Book Review: The Most Human Human (in short: read it!)

After seeing the an interview with author on The Daily Show, and reading a glowing notice in The New Yorker, I made a priority of finishing The Most Human Human before I ended family leave.

It’s a delightful and discursive book, wending its way through cognitive science, philosophy, poetry, artificial intelligence, embodied experience, and more. The author, Brian Christian, writes with a deft touch, in an episodic and occasionally meandering style that feels like you’re taking part in a good conversation.

Which makes sense, considering the book’s supposed raison d’etre is the author’s preparation for being a confederate (a human participant) for the Loebner Prize, in which judges of a Turing test have conversations with computers and humans, to determine both The Most Human Computer and The Most Human Human.

As part of this training, Brian, who has B.A.s in philosophy and computer science (from Brown, natch), and an MFA in poetry, endeavors to better understand just what makes humans human. In doing so, he runs across what he calls “The Sentence,” which every discipline that studies humans (anthropology, psychology, sociology, etc.) has some version of, and goes something like, “The human being is the only animal that ____________”. Except that the items that have filled in that blank (“uses tools”, “has language,” “feels remorse”, “thinks”, etc. etc.) have been taken down one by one. Perhaps the best fill-in is, “obsesses about its own uniqueness,” because, really, what does it matter if humans aren’t wholly unique (except, perhaps, in our agglomeration of traits), and yet why do we seem to get so worked up about being distinct from all other creatures? But I digress.
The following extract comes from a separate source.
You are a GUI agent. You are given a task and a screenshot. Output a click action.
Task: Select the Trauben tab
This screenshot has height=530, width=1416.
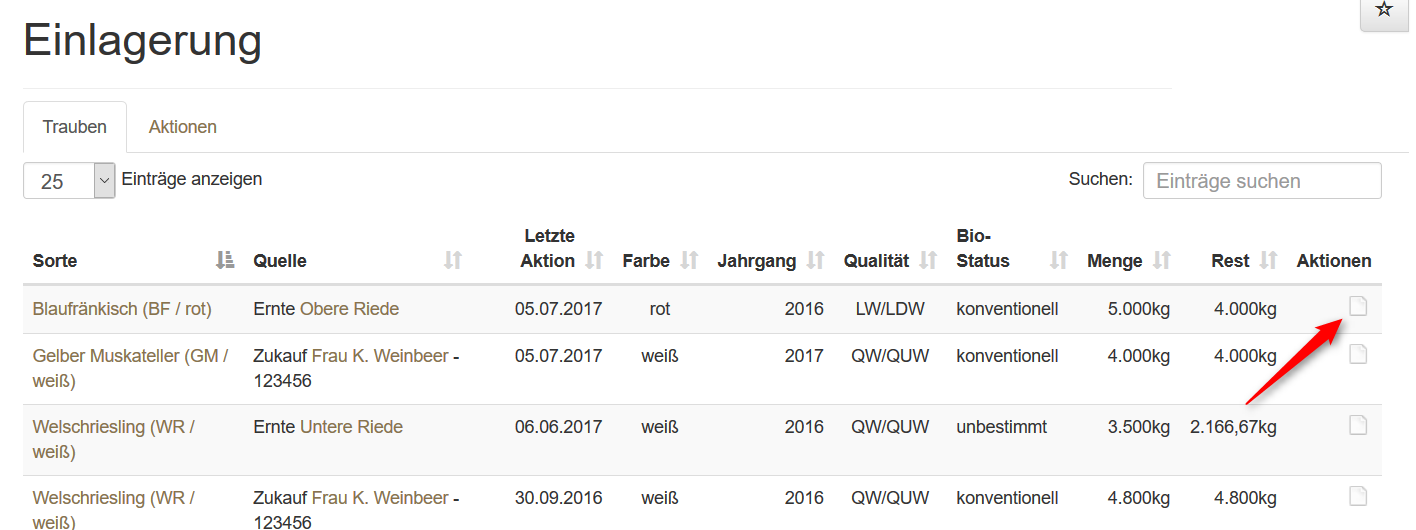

This book came at a particularly opportune time, given the theme of my recent writing on business in the Connected Age — that it needs to embrace our humanity. In the context of computation and automation, Brian addresses the world of work, how many activities that were once done by people are now done by machines, computers, and robots. He astutely points out that replacing people with machines isn’t the problem, but what happens before then, when people’s work tasks become so rote and repetitive, that you’ve essentially turned people into machines. You can’t have IVR (interactive voice response) until you’ve already turned customer service representatives into automatons by requiring them to closely follow a pre-defined script.

The book also digs into our collective left-brain bias, with a quote from Oliver Sacks: “The entire history of neurology and neuropsychology can be seen as a history of the investigation of the left hemisphere.” It’s becoming clear, though, that we favor the left-brain over the right at our own peril — those with strokes affecting right-brain function can find it impossible to make decisions, because it turns out decisions are rooted in emotion, not rational analysis. There’s even a mention of user experience, and how it’s ascent demonstrates a shift away from a left-brained “rational” desire for more features and functions, toward a whole-brained understanding of how people behave, to support, as my colleague Jesse calls it, “human engagement.”

Anyway, I could go on, but I simply don’t have the time. In short, get the book, read it, engage with it, talk to it, take notes as you think about it, and enjoy it.

The “Connected” Meme Flourishes

At the beginning of March, I gave a talk where I posit that we are in a “Connected Age” and that business must alter its practices accordingly. Shortly after, I find out that Dave Gray had recently written a blog post about the Connected Company, which then turned into its own blog, and Google Group.

And now I hear about Tiffany Shlain’s new film, “Connected”, a documentary that is tag-lined “an autobiography about love, death, and technology,” and which seems to hit on many of the themes I’ve been mulling around the Connected Age.

(And in finding out about the film, I found out about the book Living Networks, “leading your company, customers, and partners in the hyper-connected economy.”